Background information
- Origin: The Hague, South Holland, Netherlands
- Genres: Rock; pop rock; pop-punk (early);
- Years active: 1999–present
- Labels: EMI, 8ball
- Members: Marcel Veenendaal; Paul Jan Bakker; Frans "Spike" van Zoest; Bas van Wageningen; Jamie Westland;
- Past members: Tim Akkerman; Vince van Reeken;
- Website: www.di-rect.nl

= Di-rect =

Dutch rock band

Di-rect (stylised in uppercase) is a Dutch rock band from The Hague, formed in 1999. The band's current line-up consists of Jamie Westland (drums), Frans "Spike" van Zoest (guitar), Bas van Wageningen (bass), Paul Jan Bakker (guitar) and Marcel Veenendaal (lead vocals).

From 1999 to 2009, Tim Akkerman was the band's lead vocalist. The band was commercially successful, scoring seven top ten singles on the Dutch Top 40 with Akkerman, but he left the band after four albums. The band held a televised reality show contest in search of the band's new singer, which Veenendaal won.

The band did not have the same success with Veenendaal originally until 2020, when the single "Soldier On" achieved widespread popularity in the Netherlands associated with the COVID-19 pandemic. It became the band's first top ten single in 13 years. In 2025, the band played the last three shows held at De Kuip in Rotterdam, to a total of 145,000 people.

==History==
===1999–2000: Formation===
Di-rect began in October 1999 when 15-year-old Jamie Westland asked his father Dick to help him set up a band. Three other teenagers joined him, the oldest being 19-year-old frontman Tim Akkerman. Within a few months, Di-rect completed a five-track demo which included the song "Just the Way I Do". 3FM radio DJ Rob Stenders saw them play live and was impressed by them. He played a song from their demo on national radio, and this generated considerable interest by record companies. Two months later Di-rect signed with Dino Music/EMI.

Bassist Bas van Wageningen came up with the band name. It was originally spelled Direct, but the band added a hyphen because the internet domain "www.direct.com" was not available.

===2001–2008: Success with Akkerman===
In 2001, the band released "Just the Way I Do", followed by their debut album Discover. "Just the Way I Do" became the band's first charting single in May 2001, eventually peaking at No. 24 on the Dutch Top 40. The album's third single, "Inside My Head", became the band's first top ten hit in the Netherlands, peaking at No. 8 in March 2002. The music video for the song featured Dutch gymnast Renske Endel, who had just won the silver medal at the 2001 World Artistic Gymnastics Championships. That summer, they were also invited to appear at the Pinkpop and Parkpop festivals. The album was certified Gold in the Netherlands by January 2003. At the 2003 Edison Awards, "Inside My Head" won Single of the Year.

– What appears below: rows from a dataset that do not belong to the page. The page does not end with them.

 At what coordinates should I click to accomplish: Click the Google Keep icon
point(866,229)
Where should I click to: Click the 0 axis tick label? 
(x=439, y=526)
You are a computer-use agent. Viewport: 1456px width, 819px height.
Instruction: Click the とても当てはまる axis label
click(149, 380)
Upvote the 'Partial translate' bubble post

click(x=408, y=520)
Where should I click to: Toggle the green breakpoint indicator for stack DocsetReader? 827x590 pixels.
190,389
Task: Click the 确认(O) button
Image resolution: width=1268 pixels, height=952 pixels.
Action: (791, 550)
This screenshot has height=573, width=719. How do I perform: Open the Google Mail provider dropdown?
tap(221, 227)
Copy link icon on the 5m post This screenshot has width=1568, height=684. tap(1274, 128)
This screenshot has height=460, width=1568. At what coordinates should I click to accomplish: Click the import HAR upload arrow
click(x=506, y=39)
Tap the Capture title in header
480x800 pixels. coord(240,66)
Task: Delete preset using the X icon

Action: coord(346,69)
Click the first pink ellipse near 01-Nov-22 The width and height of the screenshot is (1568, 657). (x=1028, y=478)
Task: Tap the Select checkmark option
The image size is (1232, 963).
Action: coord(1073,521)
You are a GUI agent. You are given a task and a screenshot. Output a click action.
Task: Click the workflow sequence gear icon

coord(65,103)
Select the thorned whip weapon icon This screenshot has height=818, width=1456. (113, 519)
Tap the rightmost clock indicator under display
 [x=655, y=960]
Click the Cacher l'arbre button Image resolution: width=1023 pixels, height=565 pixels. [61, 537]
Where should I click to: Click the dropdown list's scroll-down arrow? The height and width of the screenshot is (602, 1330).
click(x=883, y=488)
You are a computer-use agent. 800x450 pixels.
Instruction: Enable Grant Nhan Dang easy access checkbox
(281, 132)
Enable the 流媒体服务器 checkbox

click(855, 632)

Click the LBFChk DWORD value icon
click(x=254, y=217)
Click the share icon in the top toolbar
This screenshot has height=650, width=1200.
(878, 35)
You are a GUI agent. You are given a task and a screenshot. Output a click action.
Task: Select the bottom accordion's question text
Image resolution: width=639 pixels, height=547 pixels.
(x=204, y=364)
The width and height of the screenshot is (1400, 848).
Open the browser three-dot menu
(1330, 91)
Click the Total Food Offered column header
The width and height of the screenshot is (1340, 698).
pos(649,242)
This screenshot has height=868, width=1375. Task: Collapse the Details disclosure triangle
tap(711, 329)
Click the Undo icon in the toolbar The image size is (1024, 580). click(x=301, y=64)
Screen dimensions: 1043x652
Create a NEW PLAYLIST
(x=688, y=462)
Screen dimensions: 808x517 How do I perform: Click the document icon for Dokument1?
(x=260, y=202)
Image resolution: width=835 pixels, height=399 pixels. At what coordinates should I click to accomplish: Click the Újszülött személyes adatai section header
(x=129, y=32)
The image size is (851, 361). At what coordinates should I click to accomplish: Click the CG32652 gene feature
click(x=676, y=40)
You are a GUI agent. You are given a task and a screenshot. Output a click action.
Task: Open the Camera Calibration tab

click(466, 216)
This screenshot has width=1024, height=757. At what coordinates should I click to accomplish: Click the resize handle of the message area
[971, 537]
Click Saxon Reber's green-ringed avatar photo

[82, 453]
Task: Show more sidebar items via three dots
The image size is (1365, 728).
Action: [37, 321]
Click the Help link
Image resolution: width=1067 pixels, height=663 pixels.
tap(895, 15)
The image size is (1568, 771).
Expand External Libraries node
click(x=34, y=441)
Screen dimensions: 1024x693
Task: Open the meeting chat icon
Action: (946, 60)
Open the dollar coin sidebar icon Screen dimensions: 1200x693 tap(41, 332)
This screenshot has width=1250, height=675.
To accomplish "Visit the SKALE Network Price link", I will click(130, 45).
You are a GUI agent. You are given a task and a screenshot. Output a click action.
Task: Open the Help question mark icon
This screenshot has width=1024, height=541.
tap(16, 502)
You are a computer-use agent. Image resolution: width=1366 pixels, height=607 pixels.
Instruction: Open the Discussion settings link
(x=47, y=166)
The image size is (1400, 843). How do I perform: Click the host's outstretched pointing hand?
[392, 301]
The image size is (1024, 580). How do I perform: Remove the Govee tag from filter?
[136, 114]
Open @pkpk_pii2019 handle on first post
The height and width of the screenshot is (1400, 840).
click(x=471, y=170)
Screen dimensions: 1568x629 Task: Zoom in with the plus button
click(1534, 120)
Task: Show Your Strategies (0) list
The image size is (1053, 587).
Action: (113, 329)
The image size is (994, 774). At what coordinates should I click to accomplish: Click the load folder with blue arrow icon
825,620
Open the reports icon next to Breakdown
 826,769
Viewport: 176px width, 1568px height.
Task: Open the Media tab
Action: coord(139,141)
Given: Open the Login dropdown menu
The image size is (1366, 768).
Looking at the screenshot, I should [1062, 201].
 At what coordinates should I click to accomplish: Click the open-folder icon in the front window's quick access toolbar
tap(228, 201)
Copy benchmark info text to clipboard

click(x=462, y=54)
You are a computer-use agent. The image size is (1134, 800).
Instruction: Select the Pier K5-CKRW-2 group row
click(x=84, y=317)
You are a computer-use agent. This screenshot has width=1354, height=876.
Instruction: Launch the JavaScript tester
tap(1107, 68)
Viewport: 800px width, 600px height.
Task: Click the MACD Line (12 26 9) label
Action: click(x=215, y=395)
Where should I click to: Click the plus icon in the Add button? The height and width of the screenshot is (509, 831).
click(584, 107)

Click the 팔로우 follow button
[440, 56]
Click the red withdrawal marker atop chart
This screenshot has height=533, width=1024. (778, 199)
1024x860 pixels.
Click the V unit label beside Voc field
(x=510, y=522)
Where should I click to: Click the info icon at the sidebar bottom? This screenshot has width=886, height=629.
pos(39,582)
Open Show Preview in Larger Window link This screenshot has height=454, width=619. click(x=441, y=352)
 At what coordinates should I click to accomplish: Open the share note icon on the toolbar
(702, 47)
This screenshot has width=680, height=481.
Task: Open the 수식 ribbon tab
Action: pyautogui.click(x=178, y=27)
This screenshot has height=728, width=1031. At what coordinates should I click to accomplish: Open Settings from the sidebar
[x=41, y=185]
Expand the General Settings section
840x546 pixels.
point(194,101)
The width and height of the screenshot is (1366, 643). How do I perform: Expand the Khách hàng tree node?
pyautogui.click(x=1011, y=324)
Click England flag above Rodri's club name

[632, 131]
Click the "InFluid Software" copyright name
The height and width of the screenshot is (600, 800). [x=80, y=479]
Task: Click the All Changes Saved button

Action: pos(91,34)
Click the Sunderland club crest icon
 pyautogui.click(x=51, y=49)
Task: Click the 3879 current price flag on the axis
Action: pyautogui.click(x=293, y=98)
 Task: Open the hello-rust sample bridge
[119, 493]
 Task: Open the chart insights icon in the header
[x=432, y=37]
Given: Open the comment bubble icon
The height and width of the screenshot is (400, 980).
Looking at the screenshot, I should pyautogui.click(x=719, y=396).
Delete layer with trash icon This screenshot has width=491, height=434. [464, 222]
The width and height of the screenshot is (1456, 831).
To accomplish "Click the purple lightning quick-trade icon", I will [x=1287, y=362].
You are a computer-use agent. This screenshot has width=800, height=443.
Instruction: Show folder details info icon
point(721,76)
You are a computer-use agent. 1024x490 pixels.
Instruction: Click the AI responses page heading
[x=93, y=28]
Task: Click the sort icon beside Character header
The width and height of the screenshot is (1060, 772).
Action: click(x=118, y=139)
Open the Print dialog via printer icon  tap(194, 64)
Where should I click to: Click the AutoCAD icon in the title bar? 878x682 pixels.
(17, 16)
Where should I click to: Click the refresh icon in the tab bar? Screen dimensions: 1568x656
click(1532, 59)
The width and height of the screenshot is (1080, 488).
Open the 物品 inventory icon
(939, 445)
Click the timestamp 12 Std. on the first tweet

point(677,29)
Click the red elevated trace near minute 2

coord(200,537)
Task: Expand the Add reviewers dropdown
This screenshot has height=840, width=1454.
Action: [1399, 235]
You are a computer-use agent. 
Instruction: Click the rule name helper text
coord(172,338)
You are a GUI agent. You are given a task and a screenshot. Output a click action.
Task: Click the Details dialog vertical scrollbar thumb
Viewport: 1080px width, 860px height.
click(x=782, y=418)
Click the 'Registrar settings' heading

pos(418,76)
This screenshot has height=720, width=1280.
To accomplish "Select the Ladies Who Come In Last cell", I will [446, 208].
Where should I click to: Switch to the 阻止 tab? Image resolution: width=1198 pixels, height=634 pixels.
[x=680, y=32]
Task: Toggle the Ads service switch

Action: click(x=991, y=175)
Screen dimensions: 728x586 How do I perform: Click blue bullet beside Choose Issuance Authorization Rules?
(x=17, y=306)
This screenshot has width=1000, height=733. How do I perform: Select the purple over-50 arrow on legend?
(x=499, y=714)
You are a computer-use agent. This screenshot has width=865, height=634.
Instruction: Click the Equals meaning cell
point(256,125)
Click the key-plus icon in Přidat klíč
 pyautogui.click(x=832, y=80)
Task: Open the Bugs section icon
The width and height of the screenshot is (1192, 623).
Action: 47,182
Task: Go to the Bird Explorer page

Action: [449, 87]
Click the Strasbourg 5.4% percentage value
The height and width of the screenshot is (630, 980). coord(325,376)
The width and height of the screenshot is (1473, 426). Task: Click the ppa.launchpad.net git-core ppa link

The band's second album Over the Moon was released in 2003. Its first two singles, "Adrenaline" and "She" were both top ten hits, and "She" was the band's biggest hit yet, reaching No. 2 on the Dutch Top 40. That year, Di-rect performed at the Museumplein in Amsterdam for Koninginnedag and signed a sponsorship contract with Pepsi in June. De Volkskrant noted in 2003 that Di-rect was "popular (especially among girls)" and wrote "punky pop songs". The following singles from the album "Rollercoaster" and "Don't Kill Me Tonight" both reached the charts, but were less successful. Akkerman sang on "Als je iets kan doen", a charity single released under Artiesten voor Azië in relief for the 2004 Indian Ocean earthquake and tsunami.

Di-rect's third album, All Systems Go!, debuted at number one on the Dutch Albums Chart in February 2005, the band's first to do so. The lead single, "Hungry for Love", was a cover of a song by Alistair Griffin and reached No. 3 in the Netherlands. Two further singles, "Cool Without You" and "Webcam Girl", also reached the top 10, and "Blind for You", featuring the classical pianist Wibi Soerjadi, made No. 13. In September 2005, Di-rect competed against the Belgian band Nailpin in the Dutch MTV show Road Rally, where they had to travel from California to New York City with one full tank of gas in a van and no other expenses paid for, needing to schedule their own concerts along the way in order to make money to complete the journey.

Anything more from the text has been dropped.